═════ Provided text ═════
2-What is the best thing or worst thing about being a singer?
Best- The music. The colleagues. The cities. The travel. Meeting amazing people. Trying new and incredible things. Did I mention the music?!
Worst- Figuring out the taxes. The taxes themselves. The travel. The loneliness. Getting sick away from home.
3-Who do you like to listen to or watch?
I like to listen to absolutely everything. Every genre has something to offer – my musical tastes look pretty crazy. I have everything from blue grass to hard core rap to country to rock to pop and dance. I do listen to opera- but I try not to when I am studying that role. As far as watching, I love movies and tv. I love relaxing at the end of the day and watching something. I just finished watching the first season of The Affair. Amazing ideas with storytelling. Just incredible!
4-What ability or skill do you wish you had, that you don’t have?
I was going to go with something deep and serious. And then I thought, no. The ability I want more than anything is teleportation. That way, I would never have to stand in customs lines, be searched because I am wearing an underwire, sit next to coughing people in tight quarters, and I could pack as many fluids as I want.
5-When you’re just relaxing and not working what is your favourite thing to do?
I love talking with my friends and Facetiming with my nieces. I love spa days. Going to movies. Walking around new cities. I love getting organized (when I can) and getting things done. And some days you just need a tv binge in pajamas. If I have a chunk of time free, I may even plan a vacation. This past summer, I took my nieces on a beach vacation for a week. Dolphins were spotted.
Five more about preparing Sieglinde for the upcoming Canadian Opera Production of Die Walküre.
1- Tell us about how you understand the personality & psychology of Sieglinde, a woman who suffers, yet a woman whose ecstatic expressions are among the highlights of the entire Ring cycle.
Sieglinde is one of my absolute favorite characters to sing and act. She is simultaneously one of the most complex and most primal characters in opera. She paradoxically begins the opera very passive and beaten- a result of being kidnapped and forced into marriage at a young age, and then she absolutely explodes into a passionate and vital woman when she realizes that Siegmund is the one who was sent to save her.
It becomes rather tragic then, in the second act when she is on the run from her husband, and she has a complete break down. She has finally discovered love and, because of her clairvoyance (a gift she shares with her half sister, Brünnhilde), she knows that Siegmund will die in battle and be separated from her. Then in the third act, after her visions have been fulfilled and Siegmund is dead, she quickly changes from suicidal dejection to absolute ecstatic rapture when she is told that she is pregnant with her brother’s child, who will become the hero of the world. Sieglinde goes through about every emotion that I can think of in this opera but if I have to say just one word about her (brevity is not my strong suit)- I would say that she is a fighter.
═════
» Set problem A:
Decide whether each statement agrees with the singer interview, answering yes or no and quoting the words of the interview that settle it: (i) The singer tries not to listen to opera while studying a role. (ii) Sieglinde shares her gift of clairvoyance with Siegmund. (iii) Travel appears among both the best things and the worst things about being a singer.
» Set problem B:
Quote the singer interview from "2-What is the" to "storytelling. Just incredible!".
═════ Dataset excerpts ═════
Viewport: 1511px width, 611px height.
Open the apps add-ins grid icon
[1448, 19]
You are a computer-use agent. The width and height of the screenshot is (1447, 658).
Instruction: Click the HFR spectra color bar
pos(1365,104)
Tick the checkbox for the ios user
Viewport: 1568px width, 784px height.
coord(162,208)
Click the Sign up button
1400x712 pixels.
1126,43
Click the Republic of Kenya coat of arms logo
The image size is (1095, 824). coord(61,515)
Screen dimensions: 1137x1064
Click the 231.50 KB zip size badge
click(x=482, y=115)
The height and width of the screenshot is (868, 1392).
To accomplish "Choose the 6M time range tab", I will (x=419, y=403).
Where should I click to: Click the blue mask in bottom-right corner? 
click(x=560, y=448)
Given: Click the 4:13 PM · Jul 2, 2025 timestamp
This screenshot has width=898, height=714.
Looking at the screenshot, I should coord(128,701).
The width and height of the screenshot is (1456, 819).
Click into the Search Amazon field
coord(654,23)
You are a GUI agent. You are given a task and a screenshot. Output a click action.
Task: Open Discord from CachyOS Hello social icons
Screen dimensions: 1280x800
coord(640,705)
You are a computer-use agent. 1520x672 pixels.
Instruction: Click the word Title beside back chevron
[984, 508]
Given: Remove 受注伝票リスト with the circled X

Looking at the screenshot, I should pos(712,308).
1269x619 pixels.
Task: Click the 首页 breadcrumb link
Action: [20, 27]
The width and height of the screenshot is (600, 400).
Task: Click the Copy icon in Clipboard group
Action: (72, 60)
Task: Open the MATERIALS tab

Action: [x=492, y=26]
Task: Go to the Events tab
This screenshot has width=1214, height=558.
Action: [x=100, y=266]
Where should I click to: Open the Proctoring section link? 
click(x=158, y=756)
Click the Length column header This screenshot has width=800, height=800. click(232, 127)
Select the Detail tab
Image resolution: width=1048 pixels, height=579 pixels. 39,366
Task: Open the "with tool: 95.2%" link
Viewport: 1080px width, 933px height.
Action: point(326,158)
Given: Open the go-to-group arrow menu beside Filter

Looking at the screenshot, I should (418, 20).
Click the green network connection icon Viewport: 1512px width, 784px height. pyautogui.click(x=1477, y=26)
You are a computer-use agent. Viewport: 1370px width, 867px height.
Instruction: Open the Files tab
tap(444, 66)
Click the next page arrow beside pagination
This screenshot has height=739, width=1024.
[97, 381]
═════
» Correct answer A:
(i) Yes: "I do listen to opera- but I try not to when I am studying that role."
(ii) No: "a gift she shares with her half sister, Brünnhilde"
(iii) Yes: "Best- The music. The colleagues. The cities. The travel." and "Worst- Figuring out the taxes. The taxes themselves. The travel."

» Correct answer B:
2-What is the best thing or worst thing about being a singer?
Best- The music. The colleagues. The cities. The travel. Meeting amazing people. Trying new and incredible things. Did I mention the music?!
Worst- Figuring out the taxes. The taxes themselves. The travel. The loneliness. Getting sick away from home.
3-Who do you like to listen to or watch?
I like to listen to absolutely everything. Every genre has something to offer – my musical tastes look pretty crazy. I have everything from blue grass to hard core rap to country to rock to pop and dance. I do listen to opera- but I try not to when I am studying that role. As far as watching, I love movies and tv. I love relaxing at the end of the day and watching something. I just finished watching the first season of The Affair. Amazing ideas with storytelling. Just incredible!